Return all lines in the material below that contain "width".

- - - - - - -

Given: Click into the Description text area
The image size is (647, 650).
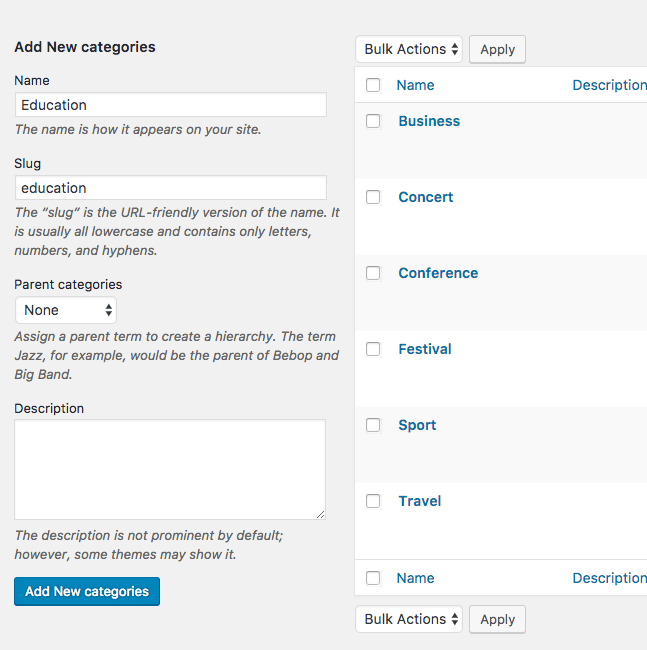Looking at the screenshot, I should pos(170,469).
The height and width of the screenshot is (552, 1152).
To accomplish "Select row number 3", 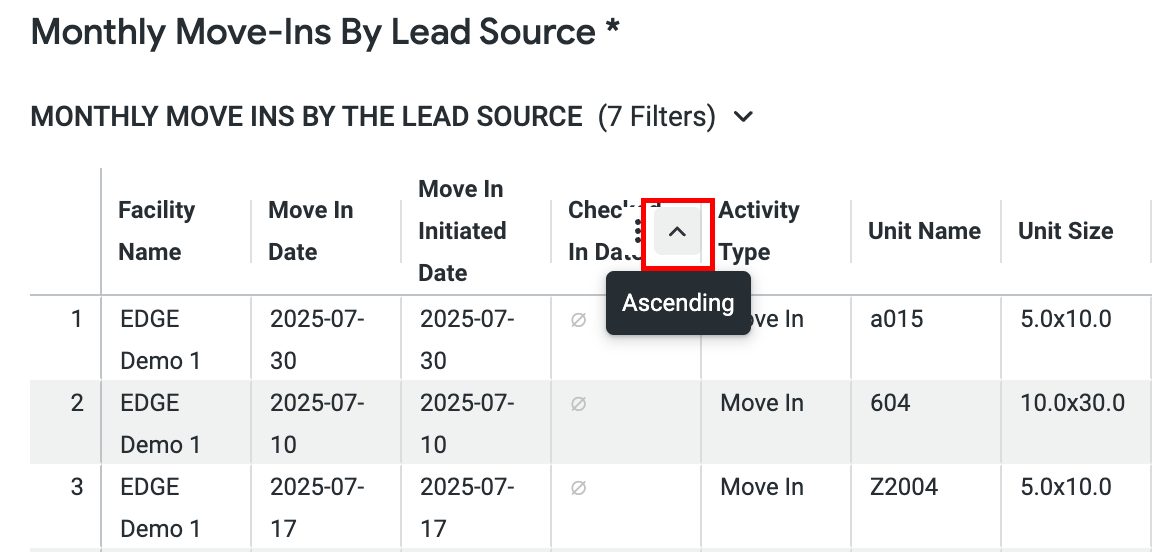I will [77, 487].
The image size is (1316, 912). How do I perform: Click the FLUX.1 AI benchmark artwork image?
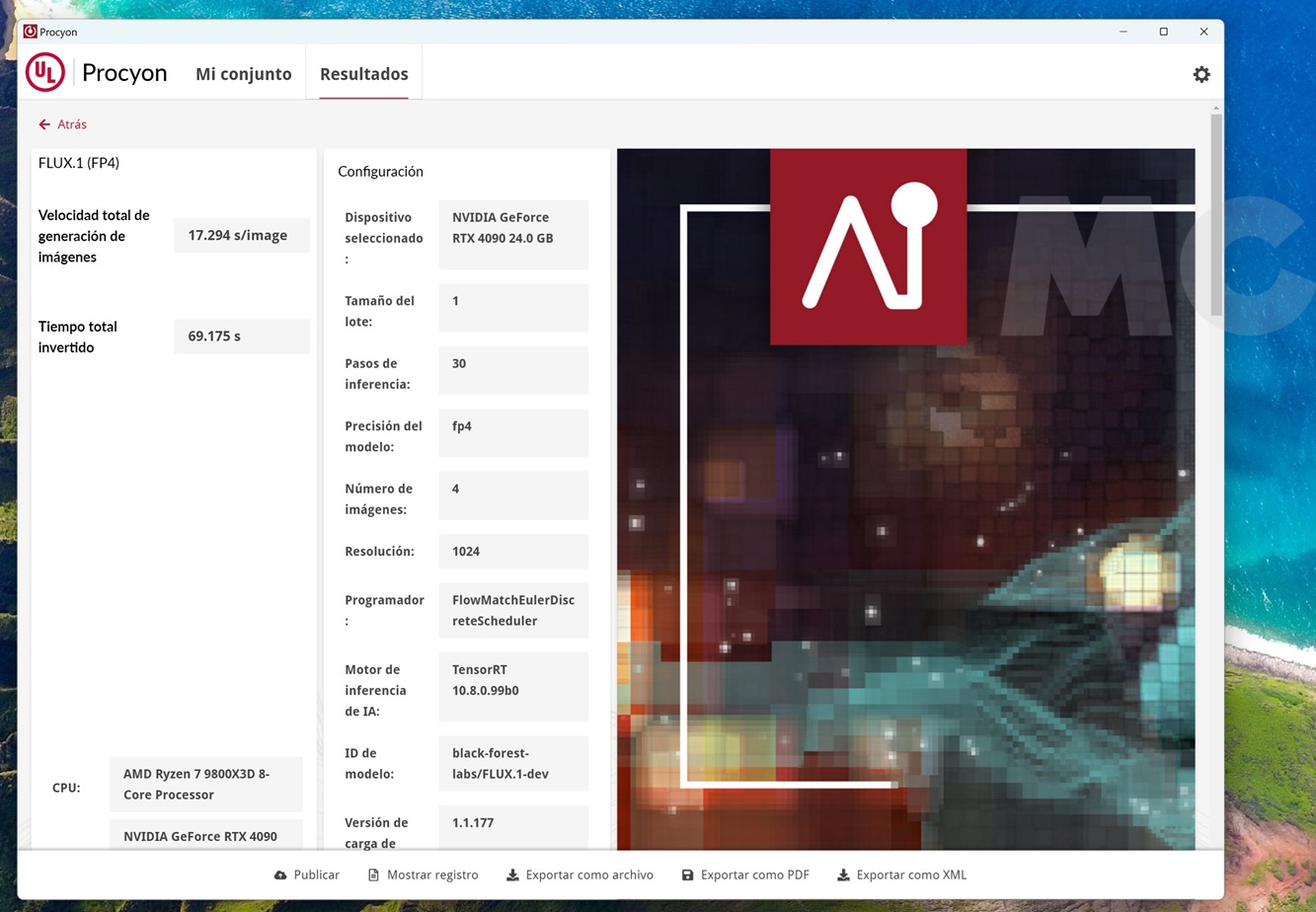click(905, 498)
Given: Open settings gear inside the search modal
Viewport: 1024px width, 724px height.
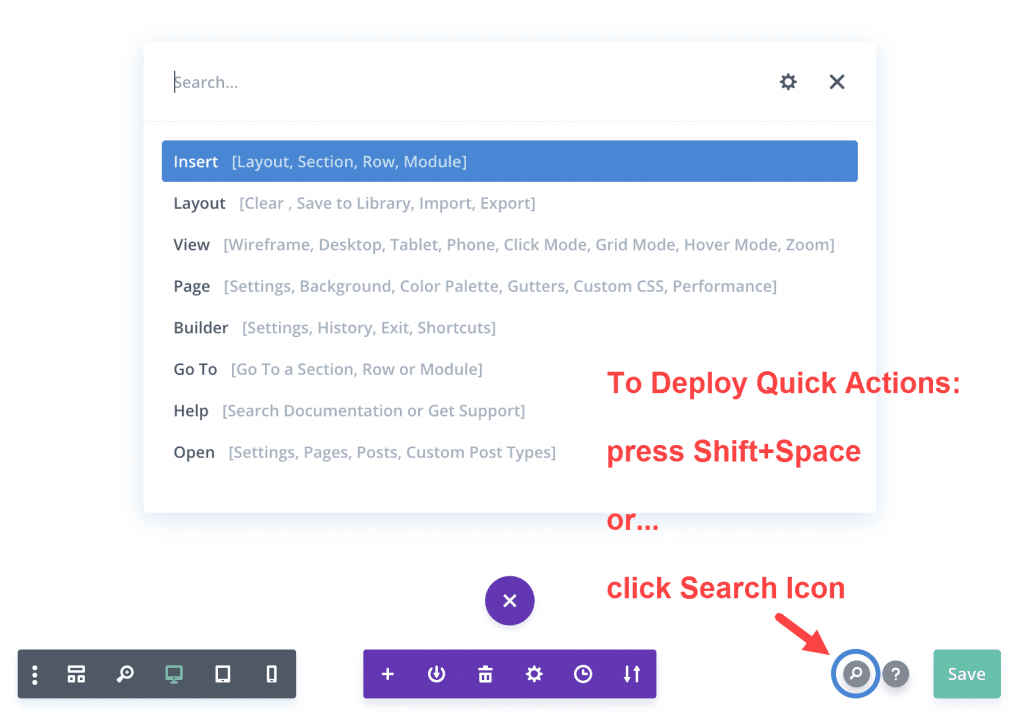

- - - - - - -

» **SOLUTION**:
The height and width of the screenshot is (552, 1152).
Viewport: 1024px width, 724px height.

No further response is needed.